The seventh recommendation sounds obvious again, but it isn’t followed even by many of those covered by the PCI DSS. Restrict access to your data by business need to know. Does your network administrator need to know everyone’s personnel details and payroll? No, so make sure they don’t have access. This is an often overlooked problem, but many organisations rely on people not looking rather than actually protecting the data. How many examples can you quote of companies, and government organisations, losing confidential data that they should never have been able to access? An example springs to mind of a large retailer that lost the names, addresses and credit card numbers of millions of customers, which were copied onto a laptop. Why would you need all this data? Presumably you want it for business intelligence purposes and data analysis. This can, and should, be delivered live through secure channels, not done from a local copy. Why do you need their credit card number though? The point is that it shouldn’t be possible to extract this data and store it on the laptop in the first place. The next two are also related to this and a previous point of requiring strong authentication, which means that you must not allow sharing of user accounts by employees (especially executives giving passwords to PAs!).

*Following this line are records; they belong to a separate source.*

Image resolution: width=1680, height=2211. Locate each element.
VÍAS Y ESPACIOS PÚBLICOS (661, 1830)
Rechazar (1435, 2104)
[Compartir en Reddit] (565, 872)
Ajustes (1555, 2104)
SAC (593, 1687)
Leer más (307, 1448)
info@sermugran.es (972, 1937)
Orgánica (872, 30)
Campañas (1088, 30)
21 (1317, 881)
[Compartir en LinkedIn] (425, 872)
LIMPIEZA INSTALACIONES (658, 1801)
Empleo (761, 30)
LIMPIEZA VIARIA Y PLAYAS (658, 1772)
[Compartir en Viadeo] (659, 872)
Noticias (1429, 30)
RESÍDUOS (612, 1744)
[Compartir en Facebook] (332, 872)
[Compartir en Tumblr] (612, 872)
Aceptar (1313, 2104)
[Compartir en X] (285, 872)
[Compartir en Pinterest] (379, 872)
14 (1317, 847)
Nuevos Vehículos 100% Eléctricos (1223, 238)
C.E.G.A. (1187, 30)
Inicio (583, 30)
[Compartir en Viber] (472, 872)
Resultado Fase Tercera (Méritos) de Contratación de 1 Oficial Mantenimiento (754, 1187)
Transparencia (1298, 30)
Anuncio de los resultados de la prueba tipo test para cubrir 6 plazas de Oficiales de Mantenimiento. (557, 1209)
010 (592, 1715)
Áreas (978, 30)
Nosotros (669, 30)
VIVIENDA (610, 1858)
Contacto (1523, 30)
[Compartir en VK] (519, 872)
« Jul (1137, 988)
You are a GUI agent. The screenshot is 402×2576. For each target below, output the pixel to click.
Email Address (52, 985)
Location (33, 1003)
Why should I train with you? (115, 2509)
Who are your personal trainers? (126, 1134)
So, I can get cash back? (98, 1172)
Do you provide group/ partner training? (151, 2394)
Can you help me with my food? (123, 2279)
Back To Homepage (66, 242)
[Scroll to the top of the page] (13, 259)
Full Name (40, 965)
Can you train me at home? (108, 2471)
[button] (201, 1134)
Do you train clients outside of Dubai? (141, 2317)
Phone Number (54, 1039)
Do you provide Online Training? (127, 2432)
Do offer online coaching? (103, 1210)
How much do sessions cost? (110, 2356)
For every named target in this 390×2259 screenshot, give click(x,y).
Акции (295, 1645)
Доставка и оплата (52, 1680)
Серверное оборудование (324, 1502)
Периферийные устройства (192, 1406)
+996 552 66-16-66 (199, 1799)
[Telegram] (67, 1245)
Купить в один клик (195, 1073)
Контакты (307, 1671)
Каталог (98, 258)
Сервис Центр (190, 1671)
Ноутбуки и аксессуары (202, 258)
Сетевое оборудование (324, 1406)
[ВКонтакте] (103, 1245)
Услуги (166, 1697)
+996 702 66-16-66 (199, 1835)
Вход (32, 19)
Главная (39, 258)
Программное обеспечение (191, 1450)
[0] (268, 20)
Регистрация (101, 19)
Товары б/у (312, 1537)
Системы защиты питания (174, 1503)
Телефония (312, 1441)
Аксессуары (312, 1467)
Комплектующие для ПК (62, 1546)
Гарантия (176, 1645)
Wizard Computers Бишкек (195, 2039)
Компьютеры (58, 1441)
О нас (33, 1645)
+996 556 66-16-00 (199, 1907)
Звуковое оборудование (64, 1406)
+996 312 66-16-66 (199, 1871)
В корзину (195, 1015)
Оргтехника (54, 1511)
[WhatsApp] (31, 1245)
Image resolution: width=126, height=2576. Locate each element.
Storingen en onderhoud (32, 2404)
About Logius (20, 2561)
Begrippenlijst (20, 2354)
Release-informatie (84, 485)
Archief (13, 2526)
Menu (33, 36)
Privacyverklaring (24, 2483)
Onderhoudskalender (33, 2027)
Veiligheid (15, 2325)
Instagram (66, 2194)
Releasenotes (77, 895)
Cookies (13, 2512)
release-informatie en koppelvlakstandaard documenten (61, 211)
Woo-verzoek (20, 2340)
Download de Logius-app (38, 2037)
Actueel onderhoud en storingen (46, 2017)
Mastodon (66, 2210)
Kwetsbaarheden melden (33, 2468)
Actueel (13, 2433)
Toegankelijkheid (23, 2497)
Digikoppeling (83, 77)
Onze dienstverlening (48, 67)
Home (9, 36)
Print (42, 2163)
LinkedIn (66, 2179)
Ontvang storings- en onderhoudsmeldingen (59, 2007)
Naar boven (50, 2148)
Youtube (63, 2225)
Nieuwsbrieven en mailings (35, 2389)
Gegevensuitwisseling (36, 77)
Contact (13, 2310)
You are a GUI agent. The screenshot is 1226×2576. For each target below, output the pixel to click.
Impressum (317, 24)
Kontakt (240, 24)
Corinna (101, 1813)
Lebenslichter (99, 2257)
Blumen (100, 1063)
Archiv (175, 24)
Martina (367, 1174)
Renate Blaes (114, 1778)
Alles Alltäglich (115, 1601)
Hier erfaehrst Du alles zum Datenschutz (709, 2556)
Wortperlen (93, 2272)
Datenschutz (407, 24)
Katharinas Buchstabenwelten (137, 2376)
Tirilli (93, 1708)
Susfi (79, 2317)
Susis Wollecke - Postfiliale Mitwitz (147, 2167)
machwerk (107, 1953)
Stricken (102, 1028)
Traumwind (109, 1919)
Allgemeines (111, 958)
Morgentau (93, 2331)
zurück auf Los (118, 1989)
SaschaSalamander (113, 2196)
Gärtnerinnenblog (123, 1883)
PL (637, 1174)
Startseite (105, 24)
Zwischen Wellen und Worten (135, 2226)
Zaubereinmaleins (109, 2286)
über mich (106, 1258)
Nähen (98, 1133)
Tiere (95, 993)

Recommendations 10 and 11 deal with monitoring and testing the network. In order to make sure that your system is functioning as expected and that your security mechanisms are appropriate and don’t have vulnerabilities, you need to monitor the network and regularly test it for vulnerabilities. Every time a significant change is made to the network, its impact on the network should be assessed and tested.
The final recommendation is to maintain an information security policy. This must cover all forms of information though, not just electronic. It should be very clear and all employees should be trained in its content and abide by the policy or face punitive measures. Employees should have to sign a copy of the security policy, stating that they have read it, understand its content and agree to abide by it. However, this has no teeth if you do not adequately train all of your employees and update them regularly on the policy and any changes.
The PCI DSS recommendations can and should be adopted by all organisations, not just those involved in payment card transactions.